Recessions are unpredictable, and are followed by rough and slow recovery periods. Even as the economy begins to turn itself around, people are still struggling with long-term unemployment, mortgage debt, etc. Although there is no foolproof way to avoid being hurt by a recession, there are ways to prepare yourself financially and at work. With these tips, you’ll be more successful and resilient in regaining your pre-recession status.
Prepare your contingency plan
Being employed is not enough protection; even in the best of economic times people are handed a pink slip unexpectedly. You will want to start an “emergency fund” with at least three months’ worth of living expenses. There are also financial experts who recommend saving up six months’ worth, which is probably more realistic considering how long the job interview process can take from start to finish. After all, the typical recession lasts about 8 months.
Contingency plans are all well and good, but timing is also key. Keep up-to-date on the latest news and turns of the economy as well as your own company and industry news. With this information, you can look ahead and see where the future is leading. Will your company be forced to make layoffs? Is the economy taking a downward turn? With this information you can make informed decisions about your money and career. You can even find out which industries will soon be in high-demand (health care), and align your skills accordingly.

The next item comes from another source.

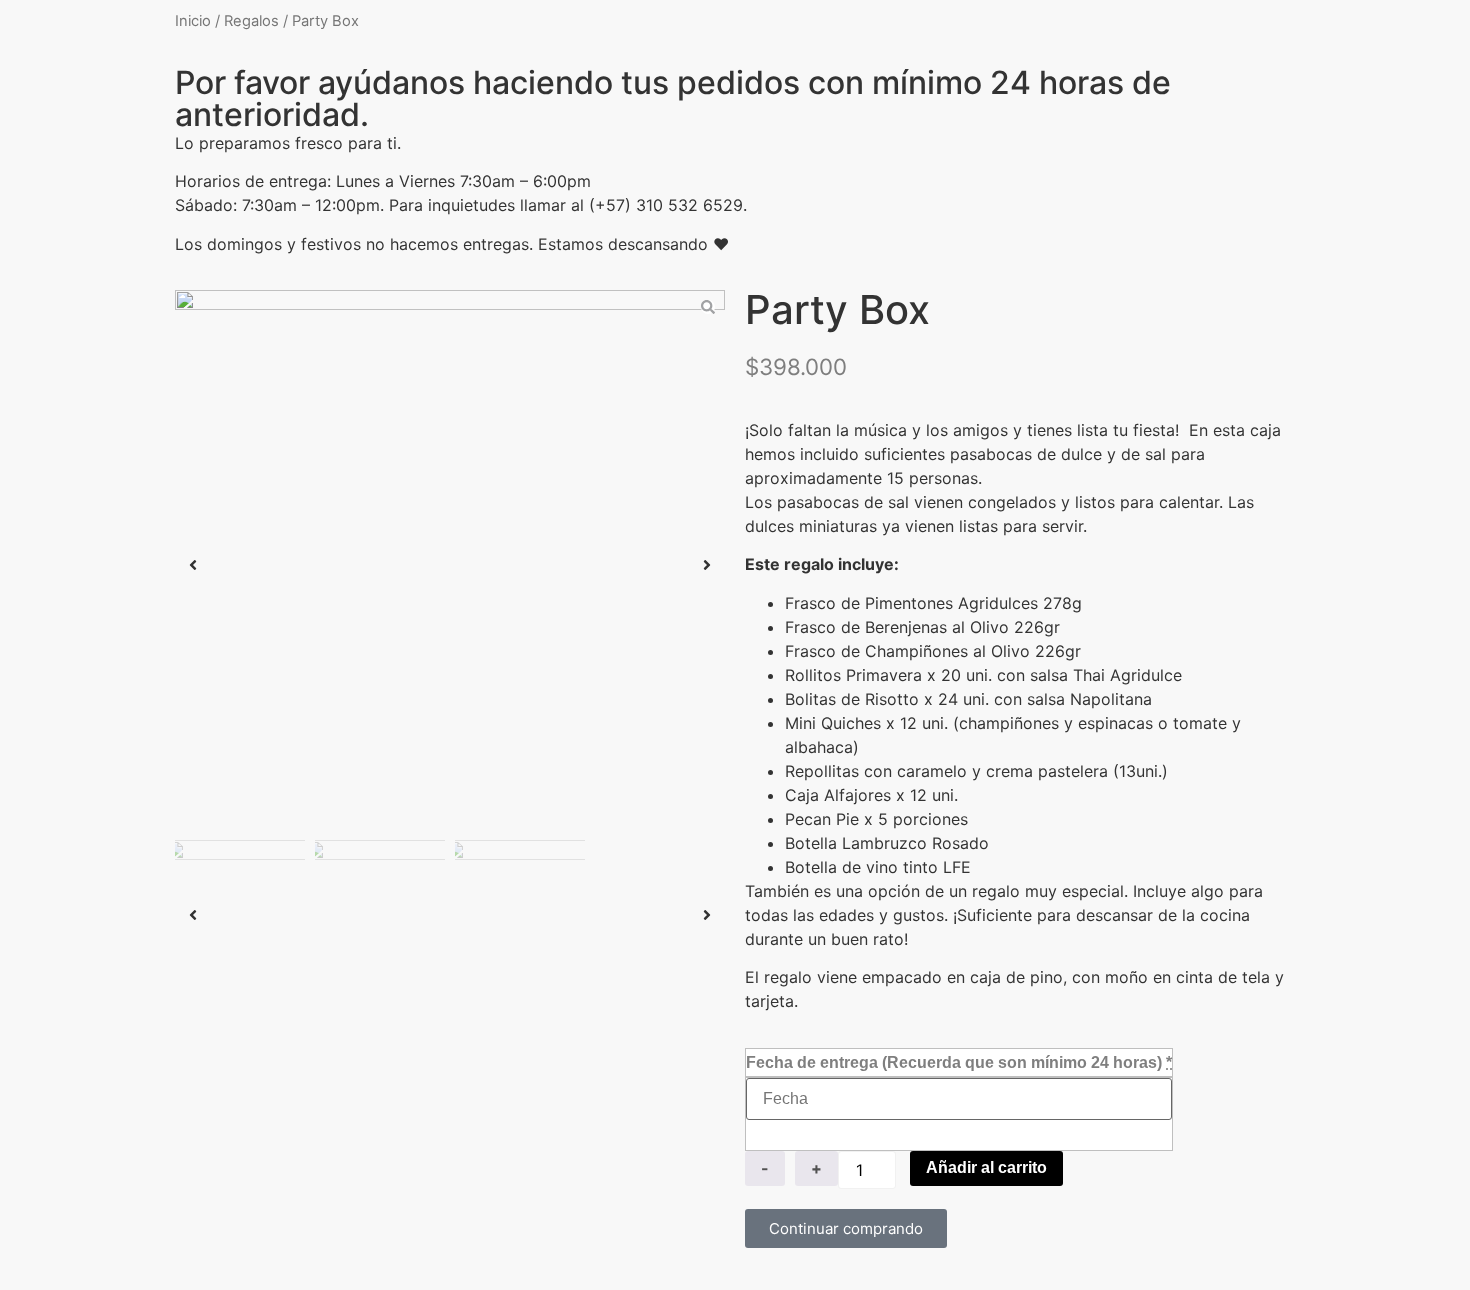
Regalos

Don’t wait for disaster to strike before you take action.
Make Yourself Vital
Periods of uncertainty are the time to draw attention to you and your work ethic. Sure, you might be tempted to duck your head and hope that your bosses forget you exist while they decide who needs to be laid off. But quiet people are actually easier to get rid of. You need to be a loud worker: have a good attitude, perform well so that it makes your boss look good, and document what you do and your rate of success by the numbers. Brag about yourself a bit, and do the outstanding work to back it up. You need to prove that you add value to the company by going above and beyond. This means dealing with an increased workload without complaint, taking on more responsibility, and possibly staying later at work.
Expand your expertise
Part of making yourself a non-expendable part of the company is making sure that you are irreplaceable. This means not only doing well at your job, but learning how to use new tools. Online courses can help you to develop new skills, and you can obtain a degree or professional certificate. These will not only help you at your job, but with crossover into other industries which will make future job-hunting much easier if you have to switch careers.

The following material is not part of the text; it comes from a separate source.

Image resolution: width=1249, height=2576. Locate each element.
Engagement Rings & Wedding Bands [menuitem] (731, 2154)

In order to be prepared for the possibility of a lay-off, begin networking before you need a job. If you do lose your job, you’ll want to get back in the workplace game as quickly as possible, so having a network in place will be crucial. This doesn’t mean posting your resume all over the internet (what if your boss finds it? Awkward!), but instead promoting yourself on LinkedIn, getting in touch with your college alumni forum, or having lunch with other acquaintances in the industry who will then think of you if a job opens up.
Be willing to relocate
If the economy is hitting your area of the country particularly hard, you may want to move someplace with more options. Big cities often have more options than rural areas. More job options often mean a lower unemployment rate and healthier economy. Plus, changing your address may help recruiters find you more desirable as a local candidate.

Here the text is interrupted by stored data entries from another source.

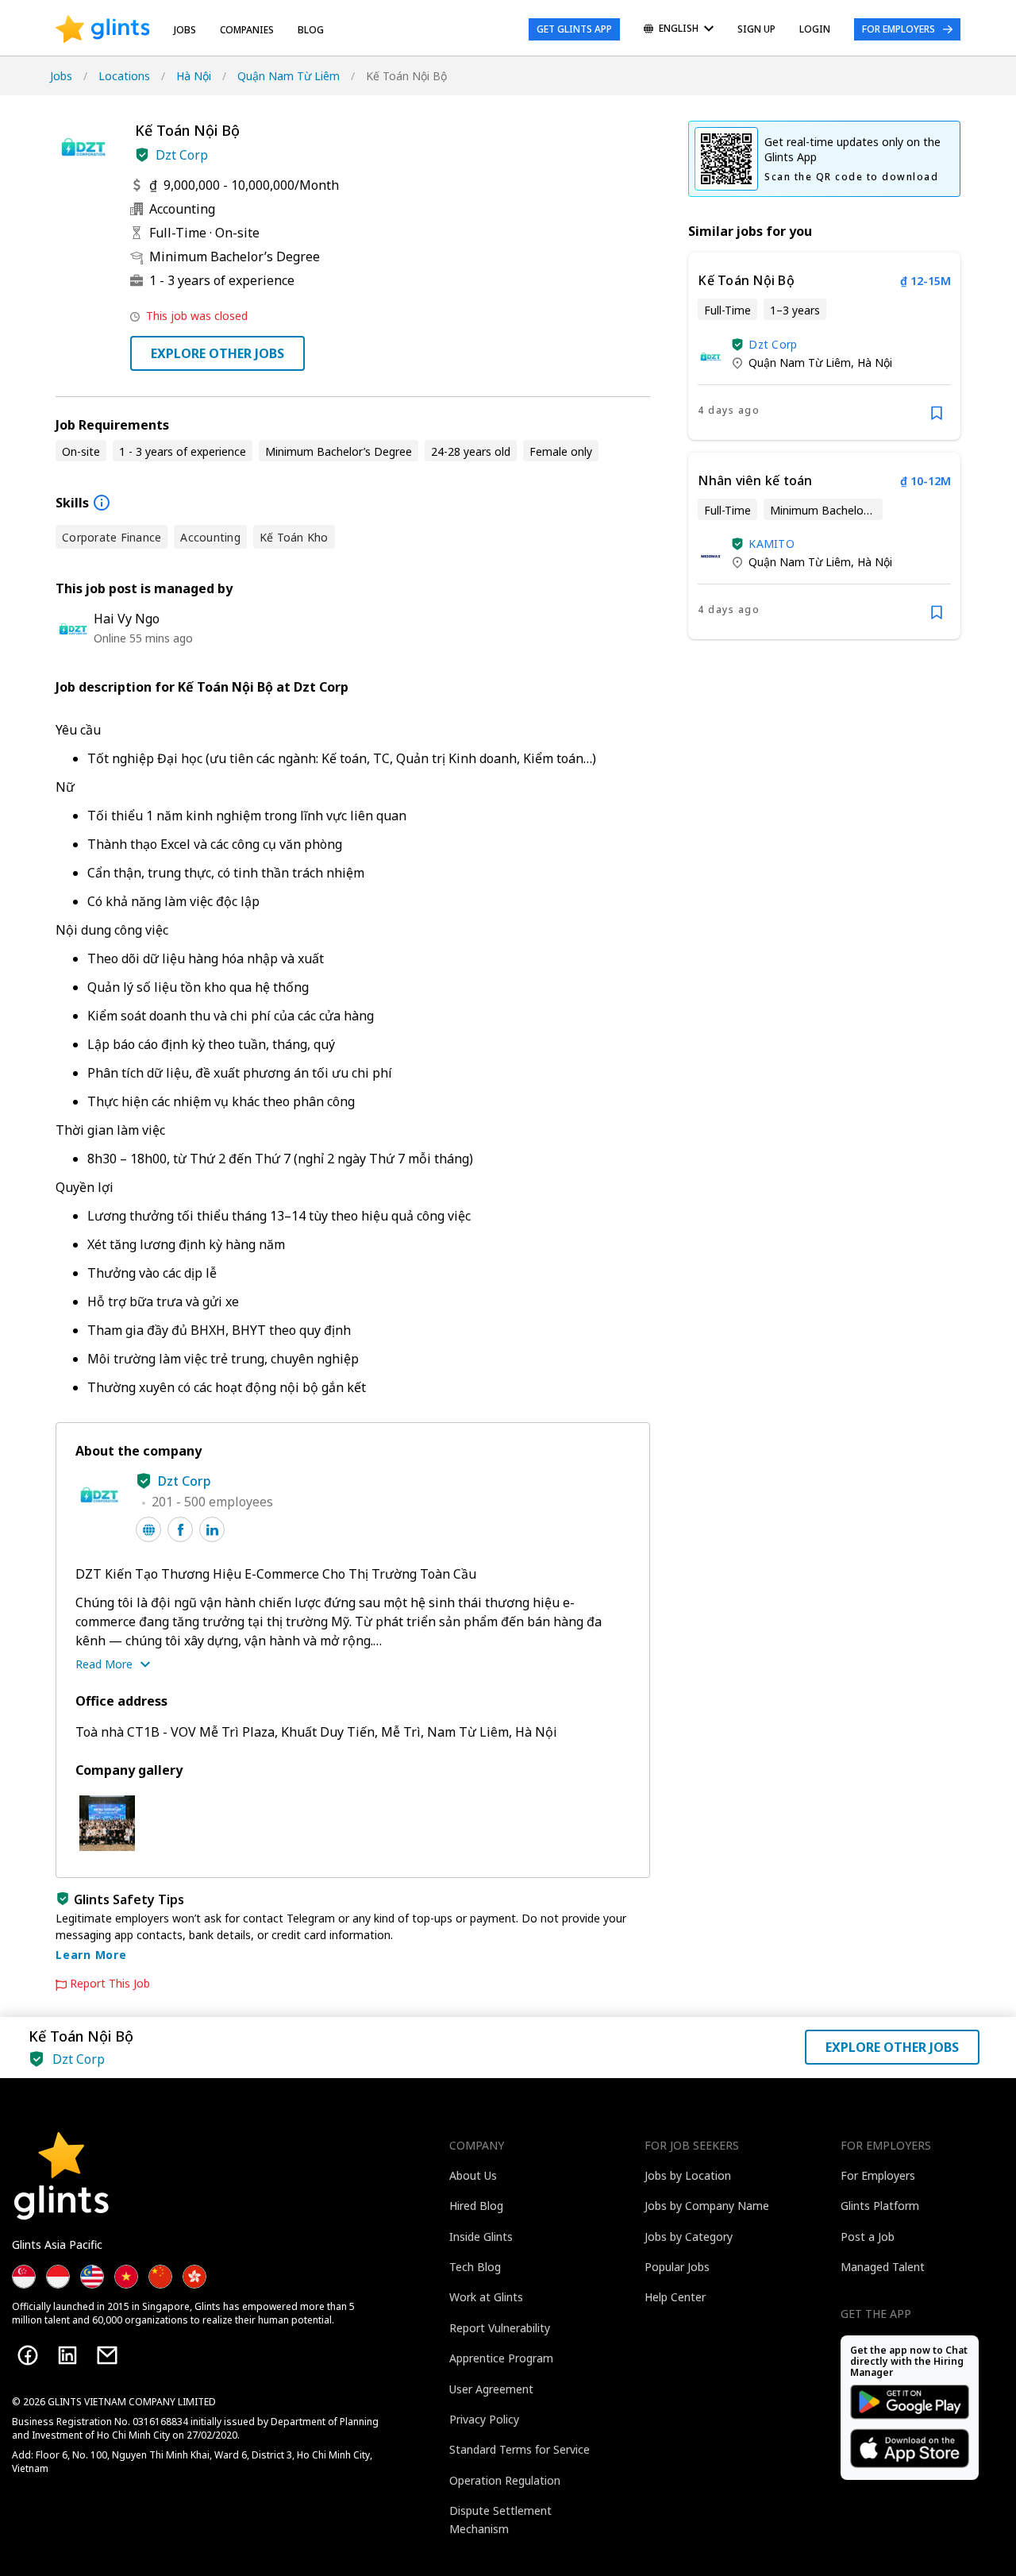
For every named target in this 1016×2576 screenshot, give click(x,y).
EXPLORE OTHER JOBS (217, 353)
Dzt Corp (182, 155)
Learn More (91, 1954)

Keep your finances in check
One of the most difficult part of a recession is the recovery period – it’s not easy to bounce back to your former lifestyle. So, when a recession hits you’re going to want to be in a good place, money-wise. It’s hard to say when a recession will hit, so whenever you are in a period of prosperity make sure you are saving regularly, paying off your debts, and investing wisely. Take care of your credit-card and other high-interest debt at once, and eliminate big item spending like extra vacations. If you need an extra emergency fund tap, apply for a home-equity line of credit.
If you keep an optimistic mindset, you increase your potential. Instead of a fixed negative outlook, keep yourself motivated – studies have shown that people who adopt a growth mindset are more likely to outperform their peers. Positivity is an attractive trait to a potential employer, so keep your negative thoughts at bay. The US is good at bouncing back from rocky periods, and you will be too.